Ollama

1. Prerequisites 

 

 Ubuntu 22.04 server 

 NVIDIA GPU with at least 16 GB VRAM 

 Root or sudo access 

 Stable internet connection 

 

 

 2. Install NVIDIA Drivers 

 Make sure your GPU drivers are installed and working. 

 

 sudo apt update

sudo apt install -y ubuntu-drivers-common

ubuntu-drivers devices # check recommended drivers

sudo ubuntu-drivers autoinstall 

 

 Reboot and confirm GPU availability: 

 

 sudo reboot

nvidia-smi 

 

 You should see details of your GPU. 

 

 3. Install CUDA Toolkit 

 Ollama uses CUDA for GPU acceleration. Install CUDA 12.x (recommended). 

 

 wget https://developer.download.nvidia.com/compute/cuda/repos/ubuntu2204/x86_64/cuda-ubuntu2204.pin

sudo mv cuda-ubuntu2204.pin /etc/apt/preferences.d/cuda-repository-pin-600

wget https://developer.download.nvidia.com/compute/cuda/12.2.2/local_installers/cuda-repo-ubuntu2204-12-2-local_12.2.2-1_amd64.deb

sudo dpkg -i cuda-repo-ubuntu2204-12-2-local_12.2.2-1_amd64.deb

sudo cp /var/cuda-repo-ubuntu2204-12-2-local/cuda-*-keyring.gpg /usr/share/keyrings/

sudo apt update

sudo apt install -y cuda 

 

 Check CUDA installation: 

 

 nvcc --version 

 

 

 3.1  

 

 

 

 CUDA Toolkit Installer 

 

 

 

 Installation Instructions: 

 

 

 

 wget https://developer.download.nvidia.com/compute/cuda/repos/ubuntu2204/x86_64/cuda-ubuntu2204.pin

sudo mv cuda-ubuntu2204.pin /etc/apt/preferences.d/cuda-repository-pin-600

wget https://developer.download.nvidia.com/compute/cuda/13.0.2/local_installers/cuda-repo-ubuntu2204-13-0-local_13.0.2-580.95.05-1_amd64.deb

sudo dpkg -i cuda-repo-ubuntu2204-13-0-local_13.0.2-580.95.05-1_amd64.deb

sudo cp /var/cuda-repo-ubuntu2204-13-0-local/cuda-*-keyring.gpg /usr/share/keyrings/sudo apt-get update

sudo apt-get -y install cuda-toolkit-13-0 

 

 

 

 

 3.2 

 sudo apt install nvidia-cuda-toolkit 

   

 4. Install Ollama 

 Download and install Ollama runtime: 

 

 curl -fsSL https://ollama.com/install.sh | sh 

 

 Verify service is running: 

 

 systemctl status ollama 

 

 Test Ollama 

 Run a quick model test: 

 

 ollama run tinyllama 

 

 Other models available: 

 

 ollama pull gpt-oss:20b 

 

 

 5. Install Docker 

 Open WebUI runs inside Docker.

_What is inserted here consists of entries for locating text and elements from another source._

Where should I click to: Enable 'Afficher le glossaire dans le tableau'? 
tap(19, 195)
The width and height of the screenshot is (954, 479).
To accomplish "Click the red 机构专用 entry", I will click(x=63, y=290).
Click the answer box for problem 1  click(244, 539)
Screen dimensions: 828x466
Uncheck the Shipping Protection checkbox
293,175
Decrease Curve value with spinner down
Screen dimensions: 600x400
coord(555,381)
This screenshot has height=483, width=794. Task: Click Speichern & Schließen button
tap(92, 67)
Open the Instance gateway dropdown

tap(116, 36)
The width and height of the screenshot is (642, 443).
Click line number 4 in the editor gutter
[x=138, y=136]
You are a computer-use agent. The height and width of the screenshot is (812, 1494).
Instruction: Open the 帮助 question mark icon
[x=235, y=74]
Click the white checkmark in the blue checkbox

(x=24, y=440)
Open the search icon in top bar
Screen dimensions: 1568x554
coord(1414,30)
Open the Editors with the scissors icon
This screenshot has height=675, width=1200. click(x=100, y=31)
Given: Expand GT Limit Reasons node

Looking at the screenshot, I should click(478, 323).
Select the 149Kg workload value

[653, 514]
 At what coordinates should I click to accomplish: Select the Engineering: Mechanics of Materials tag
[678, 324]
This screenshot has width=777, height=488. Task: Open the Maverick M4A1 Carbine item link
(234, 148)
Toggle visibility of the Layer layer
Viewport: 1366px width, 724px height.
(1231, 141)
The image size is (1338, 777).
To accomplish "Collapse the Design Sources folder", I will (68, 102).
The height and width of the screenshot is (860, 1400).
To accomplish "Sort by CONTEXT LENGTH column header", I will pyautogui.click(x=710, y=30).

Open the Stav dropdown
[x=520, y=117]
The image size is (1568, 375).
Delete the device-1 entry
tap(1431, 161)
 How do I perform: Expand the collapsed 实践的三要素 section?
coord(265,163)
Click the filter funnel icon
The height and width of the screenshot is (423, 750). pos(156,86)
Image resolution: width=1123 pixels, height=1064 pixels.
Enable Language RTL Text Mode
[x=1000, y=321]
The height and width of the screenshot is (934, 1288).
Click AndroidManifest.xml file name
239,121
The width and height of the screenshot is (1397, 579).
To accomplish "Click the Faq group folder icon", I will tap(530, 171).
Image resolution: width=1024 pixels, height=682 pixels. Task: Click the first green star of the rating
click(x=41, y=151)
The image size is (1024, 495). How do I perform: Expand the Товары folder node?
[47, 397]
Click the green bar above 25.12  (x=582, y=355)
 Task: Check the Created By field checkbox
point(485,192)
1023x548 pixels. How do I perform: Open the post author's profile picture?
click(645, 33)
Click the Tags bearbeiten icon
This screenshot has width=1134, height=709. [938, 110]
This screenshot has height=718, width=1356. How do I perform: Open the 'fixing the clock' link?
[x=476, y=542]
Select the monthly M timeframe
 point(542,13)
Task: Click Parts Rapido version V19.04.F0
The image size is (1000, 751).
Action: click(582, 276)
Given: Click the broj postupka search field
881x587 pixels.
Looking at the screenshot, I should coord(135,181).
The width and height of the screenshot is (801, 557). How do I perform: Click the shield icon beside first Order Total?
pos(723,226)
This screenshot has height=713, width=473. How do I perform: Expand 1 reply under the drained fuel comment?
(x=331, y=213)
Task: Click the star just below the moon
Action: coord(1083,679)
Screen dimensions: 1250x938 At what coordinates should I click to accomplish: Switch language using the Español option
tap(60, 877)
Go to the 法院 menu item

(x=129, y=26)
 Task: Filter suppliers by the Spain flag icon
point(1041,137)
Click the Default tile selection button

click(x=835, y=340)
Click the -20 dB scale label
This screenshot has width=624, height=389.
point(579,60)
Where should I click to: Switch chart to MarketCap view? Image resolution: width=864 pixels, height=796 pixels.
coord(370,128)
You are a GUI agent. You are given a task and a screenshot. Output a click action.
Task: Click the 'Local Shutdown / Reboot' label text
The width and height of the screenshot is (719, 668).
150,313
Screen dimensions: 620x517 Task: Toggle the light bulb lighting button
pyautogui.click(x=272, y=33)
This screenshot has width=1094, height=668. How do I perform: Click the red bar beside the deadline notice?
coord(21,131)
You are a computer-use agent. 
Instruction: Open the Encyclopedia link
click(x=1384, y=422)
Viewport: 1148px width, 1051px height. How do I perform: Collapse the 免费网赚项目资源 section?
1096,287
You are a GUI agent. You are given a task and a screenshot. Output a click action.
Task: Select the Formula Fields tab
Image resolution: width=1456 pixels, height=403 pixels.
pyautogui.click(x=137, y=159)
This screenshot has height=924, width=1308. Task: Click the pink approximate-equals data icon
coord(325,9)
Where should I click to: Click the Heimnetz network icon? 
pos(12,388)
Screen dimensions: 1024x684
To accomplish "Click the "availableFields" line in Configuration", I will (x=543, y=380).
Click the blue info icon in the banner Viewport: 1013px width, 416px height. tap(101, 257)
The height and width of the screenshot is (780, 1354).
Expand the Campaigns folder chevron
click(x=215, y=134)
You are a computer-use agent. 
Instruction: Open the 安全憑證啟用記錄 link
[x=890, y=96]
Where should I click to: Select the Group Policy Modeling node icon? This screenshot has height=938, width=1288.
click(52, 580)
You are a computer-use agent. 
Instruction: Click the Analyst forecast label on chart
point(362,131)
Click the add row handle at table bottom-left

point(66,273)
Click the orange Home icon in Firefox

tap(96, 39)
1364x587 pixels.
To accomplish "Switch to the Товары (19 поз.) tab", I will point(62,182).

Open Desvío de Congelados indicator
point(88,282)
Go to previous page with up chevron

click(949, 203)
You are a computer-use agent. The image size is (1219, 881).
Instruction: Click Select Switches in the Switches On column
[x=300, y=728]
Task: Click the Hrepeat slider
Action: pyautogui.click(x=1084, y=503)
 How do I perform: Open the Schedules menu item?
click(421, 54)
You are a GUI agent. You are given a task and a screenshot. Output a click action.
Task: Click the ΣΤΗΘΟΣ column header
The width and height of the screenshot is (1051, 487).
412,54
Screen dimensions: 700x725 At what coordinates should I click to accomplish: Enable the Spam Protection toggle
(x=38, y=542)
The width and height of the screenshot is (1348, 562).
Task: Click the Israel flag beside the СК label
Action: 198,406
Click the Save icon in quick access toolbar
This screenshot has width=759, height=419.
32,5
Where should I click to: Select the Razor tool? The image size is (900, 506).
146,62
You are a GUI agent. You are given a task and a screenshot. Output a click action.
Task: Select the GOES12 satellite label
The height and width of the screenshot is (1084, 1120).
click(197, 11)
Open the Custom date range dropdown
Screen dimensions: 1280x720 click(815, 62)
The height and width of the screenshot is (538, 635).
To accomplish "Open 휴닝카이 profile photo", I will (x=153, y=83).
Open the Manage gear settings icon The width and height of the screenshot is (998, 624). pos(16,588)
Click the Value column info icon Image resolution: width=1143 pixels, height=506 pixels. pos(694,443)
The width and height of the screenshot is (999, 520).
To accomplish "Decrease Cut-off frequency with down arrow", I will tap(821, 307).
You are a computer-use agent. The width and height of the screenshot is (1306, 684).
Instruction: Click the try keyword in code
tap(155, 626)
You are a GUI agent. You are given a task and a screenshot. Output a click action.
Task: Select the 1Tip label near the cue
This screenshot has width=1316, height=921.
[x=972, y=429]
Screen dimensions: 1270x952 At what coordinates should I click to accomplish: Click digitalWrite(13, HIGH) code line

Follow these steps to install Docker and Docker Compose: 

 

 # Remove any old versions

sudo apt remove -y docker docker-engine docker.io containerd runc

# Install required packages

sudo apt update

sudo apt install -y ca-certificates curl gnupg lsb-release

# Add Docker’s official GPG key

sudo mkdir -p /etc/apt/keyrings

curl -fsSL https://download.docker.com/linux/ubuntu/gpg | sudo gpg --dearmor -o /etc/apt/keyrings/docker.gpg

# Add Docker repository

echo \"deb [arch=$(dpkg --print-architecture) signed-by=/etc/apt/keyrings/docker.gpg] https://download.docker.com/linux/ubuntu $(lsb_release -cs) stable\" | sudo tee /etc/apt/sources.list.d/docker.list > /dev/null

# Install Docker and Docker Compose

sudo apt update

sudo apt install -y docker-ce docker-ce-cli containerd.io docker-buildx-plugin docker-compose-plugin 

 

 Enable and test Docker: 

 

 sudo systemctl enable --now docker

sudo docker run hello-world 

 

 Allow your user to run Docker without sudo: 

 

 sudo usermod -aG docker $USER

newgrp docker 

 

 Check Docker Compose version: 

 

 docker compose version 

 

 

 6. Install Open WebUI 

 Clone and run Open WebUI: 

 

 git clone https://github.com/open-webui/open-webui.git

cd open-webui

docker compose up -d 

 

 Access the interface at: 

 

 http://<server-ip>:3000 

 

 

 7. Connect Open WebUI to Ollama 

 In the WebUI: 

 

 

 Go to  Settings → Backends → Ollama 

 

 

 Set API URL: 

 

 http://host.docker.internal:11434 

 

 Or, if accessing remotely: 

 

 http://<server-ip>:11434 

 

 

 

 

 8. Enable GPU Support in Docker (Optional) 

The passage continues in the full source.